I last did serious C/C++ development in 1999 while at GS, but since C++11 came out and
Bjarne Stroustrup came to work for Morgan Stanley I have wanted to pick it up again. One of the obstacles was that not only was my knowledge of the language out of date, but so was my knowledge of the development tools and build systems.
Since I use PyCharm and IntelliJ IDEA for Python and Java it made sense to use CMake and CLion at least to start. Since I wanted to make use of some existing libraries the only thing then was to find a way to integrate open source libraries into the build.
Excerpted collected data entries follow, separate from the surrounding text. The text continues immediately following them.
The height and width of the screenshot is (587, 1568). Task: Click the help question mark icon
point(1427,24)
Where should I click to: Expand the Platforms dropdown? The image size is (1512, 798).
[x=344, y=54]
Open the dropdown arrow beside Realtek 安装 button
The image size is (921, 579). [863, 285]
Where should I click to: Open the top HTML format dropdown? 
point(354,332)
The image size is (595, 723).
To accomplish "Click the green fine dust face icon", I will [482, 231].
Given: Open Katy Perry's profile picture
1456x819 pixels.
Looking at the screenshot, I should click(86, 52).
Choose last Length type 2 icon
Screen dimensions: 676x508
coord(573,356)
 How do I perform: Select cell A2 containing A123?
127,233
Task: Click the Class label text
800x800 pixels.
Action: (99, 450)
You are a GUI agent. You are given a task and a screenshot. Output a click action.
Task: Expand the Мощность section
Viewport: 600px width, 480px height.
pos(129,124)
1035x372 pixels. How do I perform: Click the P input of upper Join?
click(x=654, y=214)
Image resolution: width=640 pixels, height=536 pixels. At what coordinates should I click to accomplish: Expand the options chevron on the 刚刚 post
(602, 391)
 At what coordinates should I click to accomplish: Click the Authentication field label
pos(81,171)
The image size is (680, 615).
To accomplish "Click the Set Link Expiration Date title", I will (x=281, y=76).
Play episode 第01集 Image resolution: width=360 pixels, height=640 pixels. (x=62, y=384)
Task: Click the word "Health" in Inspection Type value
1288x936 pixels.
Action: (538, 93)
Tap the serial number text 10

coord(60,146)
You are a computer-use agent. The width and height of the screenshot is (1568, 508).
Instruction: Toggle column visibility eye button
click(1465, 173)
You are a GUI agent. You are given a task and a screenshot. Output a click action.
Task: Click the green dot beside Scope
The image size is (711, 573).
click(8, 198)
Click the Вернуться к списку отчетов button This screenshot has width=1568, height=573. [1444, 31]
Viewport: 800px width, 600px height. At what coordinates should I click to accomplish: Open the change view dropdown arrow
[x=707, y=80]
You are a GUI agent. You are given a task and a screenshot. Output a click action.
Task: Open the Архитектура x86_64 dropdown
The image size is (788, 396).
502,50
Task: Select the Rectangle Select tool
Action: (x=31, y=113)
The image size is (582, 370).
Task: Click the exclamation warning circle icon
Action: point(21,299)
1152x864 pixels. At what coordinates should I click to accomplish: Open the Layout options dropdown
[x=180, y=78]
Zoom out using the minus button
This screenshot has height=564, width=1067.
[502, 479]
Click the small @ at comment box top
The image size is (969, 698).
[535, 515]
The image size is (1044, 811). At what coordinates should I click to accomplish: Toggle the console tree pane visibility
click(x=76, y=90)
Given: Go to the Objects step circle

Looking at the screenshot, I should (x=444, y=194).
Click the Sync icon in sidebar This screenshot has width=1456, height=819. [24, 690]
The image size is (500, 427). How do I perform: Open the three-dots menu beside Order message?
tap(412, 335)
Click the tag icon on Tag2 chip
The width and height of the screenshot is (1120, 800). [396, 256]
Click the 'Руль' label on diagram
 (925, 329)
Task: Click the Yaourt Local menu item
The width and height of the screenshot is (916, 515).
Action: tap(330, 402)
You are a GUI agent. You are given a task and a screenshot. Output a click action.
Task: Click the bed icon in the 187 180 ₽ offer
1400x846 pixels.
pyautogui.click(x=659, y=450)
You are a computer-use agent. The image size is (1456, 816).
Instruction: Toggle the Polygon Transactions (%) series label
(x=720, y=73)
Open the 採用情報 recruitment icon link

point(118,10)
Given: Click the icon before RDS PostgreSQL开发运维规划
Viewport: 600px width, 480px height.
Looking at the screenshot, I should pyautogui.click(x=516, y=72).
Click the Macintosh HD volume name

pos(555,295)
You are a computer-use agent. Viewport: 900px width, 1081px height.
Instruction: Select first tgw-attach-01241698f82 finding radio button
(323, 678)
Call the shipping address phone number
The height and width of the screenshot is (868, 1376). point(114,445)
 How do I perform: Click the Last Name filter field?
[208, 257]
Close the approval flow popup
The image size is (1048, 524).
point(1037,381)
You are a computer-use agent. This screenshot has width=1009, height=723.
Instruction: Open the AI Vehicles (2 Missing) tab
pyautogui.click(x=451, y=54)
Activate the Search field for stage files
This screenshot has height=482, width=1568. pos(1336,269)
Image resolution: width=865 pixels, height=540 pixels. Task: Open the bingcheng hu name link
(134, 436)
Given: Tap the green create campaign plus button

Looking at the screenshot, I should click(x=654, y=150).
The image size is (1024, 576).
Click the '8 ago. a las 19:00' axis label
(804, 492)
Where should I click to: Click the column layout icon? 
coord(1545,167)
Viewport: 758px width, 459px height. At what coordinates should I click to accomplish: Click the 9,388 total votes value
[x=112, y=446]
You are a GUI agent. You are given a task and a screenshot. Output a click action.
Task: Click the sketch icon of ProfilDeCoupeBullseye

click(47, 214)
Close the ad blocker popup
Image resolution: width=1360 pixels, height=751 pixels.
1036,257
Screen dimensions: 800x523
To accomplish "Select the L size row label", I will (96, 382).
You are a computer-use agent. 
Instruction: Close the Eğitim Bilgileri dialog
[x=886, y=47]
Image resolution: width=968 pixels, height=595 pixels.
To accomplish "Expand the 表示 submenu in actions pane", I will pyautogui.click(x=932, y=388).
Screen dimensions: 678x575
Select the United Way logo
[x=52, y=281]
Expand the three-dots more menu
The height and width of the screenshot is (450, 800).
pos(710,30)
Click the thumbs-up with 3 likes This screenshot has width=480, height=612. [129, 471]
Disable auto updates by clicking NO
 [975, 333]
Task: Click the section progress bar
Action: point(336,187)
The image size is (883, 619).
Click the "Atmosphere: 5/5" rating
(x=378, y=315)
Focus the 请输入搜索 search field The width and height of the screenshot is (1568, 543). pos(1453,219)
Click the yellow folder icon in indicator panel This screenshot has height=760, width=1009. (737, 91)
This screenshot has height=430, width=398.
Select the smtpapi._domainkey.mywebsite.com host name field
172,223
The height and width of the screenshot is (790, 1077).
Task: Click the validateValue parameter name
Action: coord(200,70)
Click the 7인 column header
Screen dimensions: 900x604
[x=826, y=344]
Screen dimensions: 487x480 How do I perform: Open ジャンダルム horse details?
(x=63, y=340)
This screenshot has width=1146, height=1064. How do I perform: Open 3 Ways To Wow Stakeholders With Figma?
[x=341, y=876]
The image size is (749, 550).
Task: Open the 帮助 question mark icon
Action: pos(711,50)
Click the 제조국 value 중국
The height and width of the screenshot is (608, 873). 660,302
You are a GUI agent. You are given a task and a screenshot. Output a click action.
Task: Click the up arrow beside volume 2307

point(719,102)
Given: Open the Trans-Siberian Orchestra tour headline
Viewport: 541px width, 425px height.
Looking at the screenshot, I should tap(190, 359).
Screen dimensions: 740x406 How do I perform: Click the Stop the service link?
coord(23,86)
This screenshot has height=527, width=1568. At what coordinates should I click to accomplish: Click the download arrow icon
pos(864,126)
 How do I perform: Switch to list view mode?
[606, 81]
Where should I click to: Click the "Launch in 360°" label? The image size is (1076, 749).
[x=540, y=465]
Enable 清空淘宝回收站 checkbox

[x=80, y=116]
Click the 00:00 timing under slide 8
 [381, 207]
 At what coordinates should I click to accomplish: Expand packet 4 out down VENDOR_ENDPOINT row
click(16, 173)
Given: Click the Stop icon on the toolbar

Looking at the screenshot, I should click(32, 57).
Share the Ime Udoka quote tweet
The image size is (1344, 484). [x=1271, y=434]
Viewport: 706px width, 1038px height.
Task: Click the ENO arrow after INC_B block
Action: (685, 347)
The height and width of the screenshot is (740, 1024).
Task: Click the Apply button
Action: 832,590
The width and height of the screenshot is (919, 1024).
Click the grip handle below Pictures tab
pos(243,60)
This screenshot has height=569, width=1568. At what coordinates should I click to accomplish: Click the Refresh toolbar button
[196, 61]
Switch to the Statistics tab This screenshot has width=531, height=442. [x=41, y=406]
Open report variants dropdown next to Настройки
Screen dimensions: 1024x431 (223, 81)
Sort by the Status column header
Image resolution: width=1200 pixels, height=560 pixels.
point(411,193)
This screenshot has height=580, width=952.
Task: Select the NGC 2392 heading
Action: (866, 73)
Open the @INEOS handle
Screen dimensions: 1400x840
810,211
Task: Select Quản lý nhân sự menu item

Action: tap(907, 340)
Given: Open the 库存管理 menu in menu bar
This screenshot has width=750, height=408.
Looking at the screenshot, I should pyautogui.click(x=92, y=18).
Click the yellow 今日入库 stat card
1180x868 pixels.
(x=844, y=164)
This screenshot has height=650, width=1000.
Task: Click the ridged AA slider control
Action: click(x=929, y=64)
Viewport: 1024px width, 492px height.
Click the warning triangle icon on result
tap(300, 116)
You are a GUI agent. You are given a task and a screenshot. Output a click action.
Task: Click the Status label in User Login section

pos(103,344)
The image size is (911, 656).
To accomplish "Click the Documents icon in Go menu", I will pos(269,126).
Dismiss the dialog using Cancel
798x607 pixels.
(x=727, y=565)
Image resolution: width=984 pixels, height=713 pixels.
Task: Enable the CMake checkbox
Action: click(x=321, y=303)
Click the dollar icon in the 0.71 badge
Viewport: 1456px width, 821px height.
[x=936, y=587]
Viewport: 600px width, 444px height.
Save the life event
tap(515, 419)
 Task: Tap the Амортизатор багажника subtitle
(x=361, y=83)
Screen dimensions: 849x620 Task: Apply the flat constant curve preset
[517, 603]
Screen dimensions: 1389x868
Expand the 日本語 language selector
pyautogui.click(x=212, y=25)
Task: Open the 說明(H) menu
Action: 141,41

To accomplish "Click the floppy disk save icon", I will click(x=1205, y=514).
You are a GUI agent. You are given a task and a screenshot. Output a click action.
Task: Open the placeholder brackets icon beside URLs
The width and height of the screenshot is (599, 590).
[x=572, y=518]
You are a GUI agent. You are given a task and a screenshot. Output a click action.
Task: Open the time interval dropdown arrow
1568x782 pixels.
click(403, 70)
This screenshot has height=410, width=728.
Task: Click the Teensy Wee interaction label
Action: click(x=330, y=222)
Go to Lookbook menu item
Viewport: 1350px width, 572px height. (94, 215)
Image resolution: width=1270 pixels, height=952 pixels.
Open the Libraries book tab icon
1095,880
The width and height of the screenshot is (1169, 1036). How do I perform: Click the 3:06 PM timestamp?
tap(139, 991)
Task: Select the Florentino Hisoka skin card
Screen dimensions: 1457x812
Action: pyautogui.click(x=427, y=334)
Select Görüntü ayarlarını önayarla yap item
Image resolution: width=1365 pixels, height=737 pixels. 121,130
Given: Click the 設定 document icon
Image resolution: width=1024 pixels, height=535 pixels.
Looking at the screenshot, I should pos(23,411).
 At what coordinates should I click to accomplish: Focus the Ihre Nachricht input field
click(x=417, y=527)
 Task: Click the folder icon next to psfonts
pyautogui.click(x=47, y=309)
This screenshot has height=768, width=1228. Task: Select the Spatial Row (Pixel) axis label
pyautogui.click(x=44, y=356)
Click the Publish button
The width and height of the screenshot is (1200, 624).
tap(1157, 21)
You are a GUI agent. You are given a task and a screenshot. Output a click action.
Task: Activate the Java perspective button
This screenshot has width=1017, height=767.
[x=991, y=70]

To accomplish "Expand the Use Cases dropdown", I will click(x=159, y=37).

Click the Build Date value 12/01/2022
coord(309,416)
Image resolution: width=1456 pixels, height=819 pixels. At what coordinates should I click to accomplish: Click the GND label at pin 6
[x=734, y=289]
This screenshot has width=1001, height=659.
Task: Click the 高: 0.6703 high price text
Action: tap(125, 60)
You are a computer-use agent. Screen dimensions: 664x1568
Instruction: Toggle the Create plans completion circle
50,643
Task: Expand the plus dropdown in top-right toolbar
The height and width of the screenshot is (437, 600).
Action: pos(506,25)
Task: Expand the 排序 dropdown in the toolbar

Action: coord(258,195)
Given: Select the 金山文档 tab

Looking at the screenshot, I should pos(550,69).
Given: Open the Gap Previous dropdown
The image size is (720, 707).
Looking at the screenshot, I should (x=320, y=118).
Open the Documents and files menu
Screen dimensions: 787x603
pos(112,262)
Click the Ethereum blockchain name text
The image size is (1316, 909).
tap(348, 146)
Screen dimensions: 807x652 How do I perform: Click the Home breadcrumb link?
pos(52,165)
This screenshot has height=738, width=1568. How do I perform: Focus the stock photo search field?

In the Java world you have Maven; Perl has CPAN; R has CRAN; Python has pip; etc. -- given the profusion of open source libraries a good package manager can help simplify builds and make it easier to set up a new development machine, something particularly important since my targets will be Linux VM but I mostly work on MacOS. I ended up stumbling on Conan, which seemed to fit the bill.
Conan the Librarian
Conan is itself written in Python and can be set up on multiple platforms with pip install conan
. It supports a text descriptor with dependencies, but the real power is in writing your package definitions in Python using a conaninfo.py
file -- you have a full-featured scripting language to manipulate the dependencies, customize the build by platform, etc..
I started with LibUV and LibWebsockets (LWS). The latter depends on OpenSSL, zlib and (optionally) LibUV. Kyle Maxwell had initial attempts at both in GitHub which I hope to merge back to later.
The conaninfo.py
starts with metadata declarations:
class LibuvConan(ConanFile):
name = "LibUV"
description = "LibUV asynchronous I/O framework"
version = "1.9.1"
license = "Apache Software License 2.0"
author = "Kyle Downey"
url = "https://github.com/kyle-downey/conan-libuv"
The next block defines settings, where I hit an issue with CLang version:
settings = {
"os": ["Linux", "Macos"],
"compiler": None,
"build_type": None,
"arch": None
}
Despite repeated attempts builds kept breaking because the default compiler version was 7.3 but I had CLang 8.0.0 installed. What I learned along the way was that the keys in the above hash are used to constrain the available variables, and they get overlaid with ~/.conan/settings.yml
and conan.conf
. Essentially: settings.yml has all supported values; conan.conf has your local installation's defaults; and the conanfile.py can choose to limit to a subset, e.g. os is being limited to the two platforms I have been able to test: Linux & MacOS. (Any key set to None
will allow all supported values.)
The problem arose because I installed conan and then upgraded XCode to 8.0. The version I had at the time (7.3) got baked into conan.conf, breaking the LWS build, which checked to see if CLang's major.minor version matched settings.compiler.version
for the compiler key apple-clang
... and it did not.
Customizing the build
The lifecycle of a package maps more or less 1:1 to methods in conaninfo.py
-- something that Conan's documentation could maybe do a bit better explaining, as I ended up having to read quite a bit of the code to understand what was called when (and to be honest still am a bit unclear, as it seems the callbacks differ during a remote install vs. a build).
The key methods:
config_options
lets you mutate settingssource
gets called inconan source
and downloads source code from GitHub or elsewhere for builds from sourcebuild
executes the build from source -- the documentation covers various options here
def config_options(self):
# ...
def source(self):
# ...
def build(self):
# ...
def package(self):
# ...
def package_info(self):
# ...
e.g. you can add dependencies:
def config_options(self):
self.requires.add("OpenSSL/1.0.2i@lasote/stable")
self.requires.add("LibUV/1.9.1@cloudwall/stable")
Testing the build
You can install your conaninfo.py locally
# do all the building in a temporary directory
mkdir build
cd build
# run relative to parent directory
conan install .. -g env
conan source ..
conan build ..
# prepare and upload
conan export cloudwall/stable
conan upload LibWebsockets/1.2@cloudwall/stable
The last two commands package up the source and deploy to conan.io's repository. This requires a user ID and password (cloudwall in my case). If everything succeeds you'll get your include and lib directories under your local repository in ~/.conan/data
.
Wrapping up
Full code on Github:
and the library definitions are also available on Conan now. Just run:
conan install LibWebsockets/2.1@cloudwall/stable --build LibUV --build LibWebsockets
and it will build and install the dependencies in your local cache.